In order to add searches on genomic collections in VCF (Variant Calling Format), we present a conversion module which takes the information contained in VCF and, without decompressing it, builds RLZ [1] (Relative Lempel-Ziv), a compressed index for repetitive collections.
The implemented solution consists of three VCF processing stages: edits characterization, characterizations clustering and interpretation for RLZ build process. In parallel, from the interpretation we generated an extra compact data structure that would allow us to support the transformation of occurrence positions in RLZ to VCF. This module was validated on different datasets generated from the VCFs published by the 1000 Genomes project, with the object of evaluate the conversion time and volume of the products. Processing up to 72 human genomes in 6 hours, and leaving the information ready to be consumed by RLZ.
However, it was found that RLZ still requires the original sequence to be decompressed, which disqualifies it for use with massive collections. Therefore, we also propose an alternative RLZ construction format, which does not require access to the original text.
Full detailed explanation will be uploaded :) (Spanish).
As is described in the previous section, this process consist of three main steps, those are PARSE, SORT and BUILD. In order to follow these steps, please open the Construction script.
Takes as input the reference (FASTA format) and the VCF collection. From the reference recovers all the bases for each chromosome described, then the main reference is the concatenation of each chromosome (Named R), and save the relative position within the main reference of each one. After that, for each VCF, we discard the meta-information lines, jumping directly to the registries. For each line, we identify the edit and for each individual which has this edit, we create a phrase with the form: (C, A, ID, P, L, PE, LE) with: C as the chromosome number, A as the number of allele, ID the number of sample, P the position where the edit will be applied, L the length of the section to be replaced, PE the position within the reference where the edit appears and LE the length of the edit.
We need to virtually create a single string with all the genomes. In order to do that, we define the following structure: A chromosome can be described as the concatenation of its alleles, then a genome can be described as the concatenation of its chromosomes (Named S). In that way, a genomic collection can be defined as a concatenation of each genome. Given by the phrases generated by PARSE, we'll sort them by the following order: first by sample, then by chromosome, after that by allele and finally for position. This step is executed with an external memory sort algorithm provided by STXXL.
Finally, with the sorted phrases, we'll construct LZ(S|R), the Lempel-Ziv factorization of S based on R. A minimal example is: for each pair of phrases we create one factor (p, l) with p as the position within the reference, and l the length of the kept section (Green), then another factor (PE, LE) representing the edit. After that, given by the second phrase we create a fill factor representing the kept section between both edits (Yellow), and then again an edit factor, ending with a end factor (Red). With LZ(S|R), R and the meta data captured, we construct RLZ, getting our index, allowing us to search patterns, retrieving all occurrences characterized by sample, chromosome, allele and position of occurrence within the allele.

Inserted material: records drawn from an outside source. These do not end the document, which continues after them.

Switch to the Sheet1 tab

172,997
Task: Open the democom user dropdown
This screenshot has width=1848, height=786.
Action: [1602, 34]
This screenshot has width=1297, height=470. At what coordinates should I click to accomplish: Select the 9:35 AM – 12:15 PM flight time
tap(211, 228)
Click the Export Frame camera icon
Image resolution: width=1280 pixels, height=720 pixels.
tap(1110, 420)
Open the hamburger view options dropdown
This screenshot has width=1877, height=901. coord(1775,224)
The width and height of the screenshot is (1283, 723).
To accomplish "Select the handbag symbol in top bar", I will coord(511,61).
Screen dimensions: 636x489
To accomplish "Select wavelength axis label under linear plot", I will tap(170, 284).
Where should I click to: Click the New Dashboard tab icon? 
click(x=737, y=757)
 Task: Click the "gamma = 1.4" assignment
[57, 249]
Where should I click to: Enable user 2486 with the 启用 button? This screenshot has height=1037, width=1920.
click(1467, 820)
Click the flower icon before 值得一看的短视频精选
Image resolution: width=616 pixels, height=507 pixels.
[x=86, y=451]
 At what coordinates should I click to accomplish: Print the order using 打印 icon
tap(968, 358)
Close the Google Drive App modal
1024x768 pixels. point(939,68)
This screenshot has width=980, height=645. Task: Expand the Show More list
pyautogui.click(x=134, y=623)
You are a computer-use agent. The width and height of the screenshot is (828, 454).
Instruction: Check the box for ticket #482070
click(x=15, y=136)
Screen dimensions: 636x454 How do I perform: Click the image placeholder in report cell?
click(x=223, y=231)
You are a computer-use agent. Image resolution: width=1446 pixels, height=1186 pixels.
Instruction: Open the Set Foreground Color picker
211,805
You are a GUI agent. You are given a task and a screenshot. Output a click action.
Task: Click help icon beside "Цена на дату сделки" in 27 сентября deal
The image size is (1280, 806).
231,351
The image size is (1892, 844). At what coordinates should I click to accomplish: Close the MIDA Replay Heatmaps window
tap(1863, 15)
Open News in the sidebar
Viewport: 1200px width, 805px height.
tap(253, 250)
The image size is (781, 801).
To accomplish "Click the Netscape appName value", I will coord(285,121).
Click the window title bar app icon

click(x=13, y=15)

Work in progress, currently the project has support for a genomic collection of only autosomal chromosomes, but at the sime time it has a restricted performance issue which doesn't allow you to index all that info in reasonable time.
I'll provide a new release which support a single chromosome instead of a collection. If you want it, you can send me a email to fsanchiricob@gmail.com :)
Any way you can use PARSE, SORT and partially BUILD for everything you want, the conversion of VCF into it's Lempel-Ziv factorization is really useful for construct another structures.